First, let me say that I wasn’t taking a poke at Warren and McLaren. McLaren confesses in his writings that he hasn’t studied much theology before the modern era, and Warren sticks to the basics at best. As I consider the best way to answer the question, let me share with you how I would define the various “weight classes.” These are purely my own opinions, and may be subjective in the extreme.
Heavyweight — those who do foundational theological reflection, characterized by originality, deep philosophical and practical reflection, and challenging the status quo and conventional wisdom of the day. Those who shape the thinking of others in significant ways. Identifying a heavyweight in no way implies that I agree with everything they say — only that their influence is unmistakable.
Light heavyweight — those who synthesize and adapt the deep theological reflections of the heavyweights. Not original thinkers, but incredibly adept at “connecting the dots” of others.
Middle weights — those who recycle important concepts into modern language and culture. Much of the thinking is derivative at best, but while there is little or no originality, there is a powerful ability to communicate and impact people’s thinking.

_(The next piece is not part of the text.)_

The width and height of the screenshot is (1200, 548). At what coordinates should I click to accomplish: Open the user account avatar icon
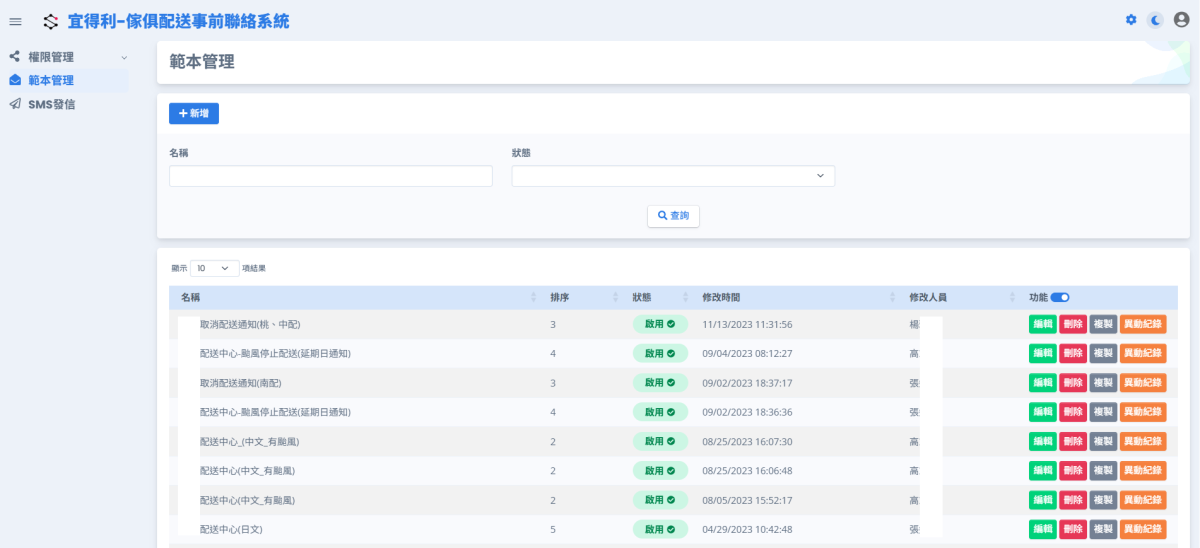(1181, 20)
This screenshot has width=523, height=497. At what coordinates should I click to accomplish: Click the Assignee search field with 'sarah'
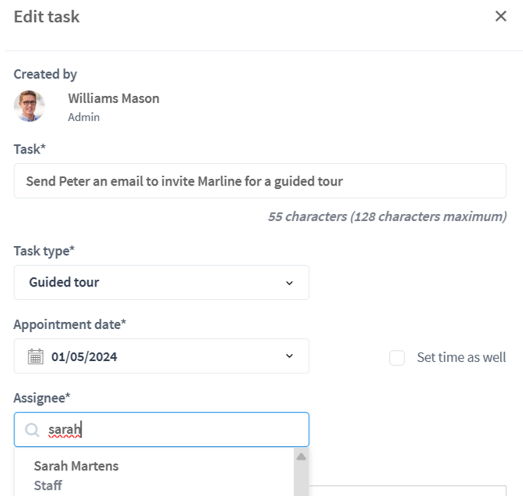point(161,430)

Light/welter/featherweights — those whose thinking is derivative and fairly simplistic. This is not to say that there is no value in the theology, just that it is basic and offers substance to newcomers and novices only. Those who have “trained, practiced, and conditioned” for more challenging matches will find little helpful or valuable here for their own continued development. I’m not going to name specific writers/thinkers/theologians in this category because I don’t want to sound like I am devaluing what they offer to the church. They primarily provide an entrance into the faith.
Heavyweights:
Pre-modern: Augustine, Aquinas, Luther, Calvin, Boehme, author of The Cloud of Unknowing, Hildegard of Bingen, Julian of Norwich, Fox
Modern (post-modern?): Brueggemann, Helmut Thielke, Jurgen Moltmann, Catherine Keller, Karl Barth, Robert Funk
These thinkers delve into the depths and offer provocative challenges to faith. They point us in new directions and raise more questions than answers. Whole schools of belief arise from their teaching and philosophies. They may incite great controversy, but they always invite engagement with the “deep” issues of faith, life, death, morality, change, hope, and our relationships with God, Christ, and Spirit.
Light-heavyweights:
Pre-modern: Francis of Assisi, Wesley, Zwingli, Albright, Thomas Kelly
Modern: Neill Hamilton, Stanley Hauerwas, Bishop Willimon, Borg, Crossan, A.W. Tozer
These thinkers don’t contribute many new thoughts, but they reframe existing thinking in innovative and compelling ways. They generate energy by synthesizing elements of many other thinkers, and construct new ways of looking at the “old, old story.” John Wesley was not an original thinker, but he was a brilliant synthesizer — drawing from a wide variety of sources to assemble the framework for modern Methodism. No one has influenced my own personal theology and philosophy more than Neill Q. Hamilton.
Middle-weights:
Modern: C.S. Lewis, Richard Foster, Phyllis Tickle, Parker Palmer, Walter Wink
Before anyone gets offended and thinks “middle-weight” is a put-down of some sort, my only distinction (personal) here is that in these people’s writing it is difficult to find anything new (though there is much that is novel). All of them are saying what dozens (hundreds?) of others have already said, but they are saying it anew. They share their best thinking and observations about what is common knowledge (if you’ve spent much time in the church or in reading Christian literature).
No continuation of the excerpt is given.